-- Text block follows --

# Pen Turning Tools?



## sdemars (Sep 21, 2008)

We are newbies !!!

Need suggestions as to what turning tools to buy to learn with. I understand the skew is favorite by many, but also understand the learning curve is steep. 

Looking for suggestions as to the best quality, correct size & type of tools which would be most practical for the wife & I to use as newbie pen turners.

Currently considering: 

spindle gouge, what size?

oval skew, what size?

round scraper, what size?

square scraper, what size?

parting tool, how thin?

roughing gouge, what size?

Easy Rougher (the small one)?

Any comments as to sizes brand names or any other recommendations would be appreciated.

I have asked this question before as part of a broader request for suggestions on pen turning equipment as a whole, but I seem to be really confused as to which way to go when it comes to the turning tools.


----------



## ldb2000 (Sep 21, 2008)

Do you know how to sharpen your tools and do you have anything to sharpen them with ? 
I ask for a reason, if your totaly new to turning and woodworking in general you might want to consider carbide tipped tools simply because the keep thier sharpness longer .
My first set of tools was the PSI set of carbide tools , and am still using them for most penturning , they come pre-sharpened and will give you a little time to learn how to keep them sharp here's the link to them 
http://www.pennstateind.com/store/LCPM3CAR.html
I know there are going to be some who will argue this but they work for me . 
Most turning tools have to be sharpened before you use them for the first time .

-- Text block concluded --
-- Given data follows --

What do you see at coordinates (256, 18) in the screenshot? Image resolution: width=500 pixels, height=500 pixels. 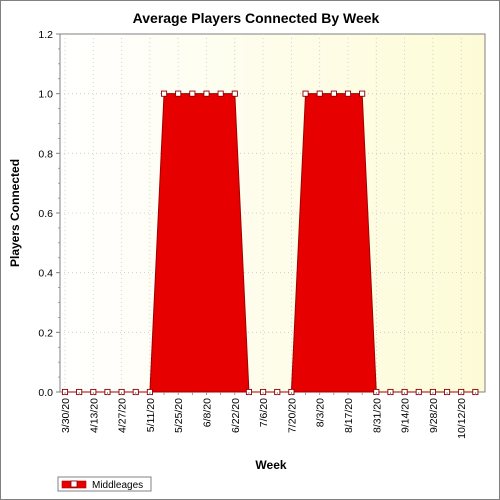 I see `chart-title: Average Players Connected By Week` at bounding box center [256, 18].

-- Given data concluded --

__Tasks to carry out__
• 1. In the pen turning thread, reproduce the passage from "Easy Rougher (the" to "ldb2000 (Sep 21, 2008)", switching "Easy Rougher" to "carbide rougher".
• 2. Does the pen turning thread support each statement? Answer yes or no for each, and quote the words that decide it.
(a) ldb2000's first set of tools was a set of carbide tools from PSI.
(b) sdemars says the skew is easy to learn.
(c) Most turning tools can be used straight away without sharpening.
• 3. Carry on the pen turning thread from its last sentence.
The lines have no role in this work.

__Expected responses__
• 1.
carbide rougher (the small one)?

Any comments as to sizes brand names or any other recommendations would be appreciated.

I have asked this question before as part of a broader request for suggestions on pen turning equipment as a whole, but I seem to be really confused as to which way to go when it comes to the turning tools.


----------



## ldb2000 (Sep 21, 2008)

• 2.
(a) Yes: "My first set of tools was the PSI set of carbide tools"
(b) No: "the learning curve is steep"
(c) No: "Most turning tools have to be sharpened before you use them for the first time"

• 3.
----------



## stevers (Sep 22, 2008)

Argue, argue, grumble, grumble,,,,,,kidding Butch. Good suggestions.

I made the mistake of buying "pen turning" tools the first time. I found them to be too small and not a good way to learn. They are best for "detail" work. And even still, I rarely use them. The handles tend to be very small which can cause control issues. The longer handles of full size tools give you much better control of the tool.

I found that learning with a couple of gouges worked well for me. If I remember correctly, they were somewhere in the neighborhood of 5/8 and 3/4 inch. The larger for roughing square blanks and the smaller for shaping closer to finished sizes. I moved to a skew later and still have issues with some materials. But with practice, I am getting much better. I do still revert back to my gouges for certain things. They just make me feel more comfortable on some things. Things like delicate material (acrylic acetates), or some woods that want to split or come apart when you get near the barrels and some specialty blanks (cactus, worthless wood, double cast specials)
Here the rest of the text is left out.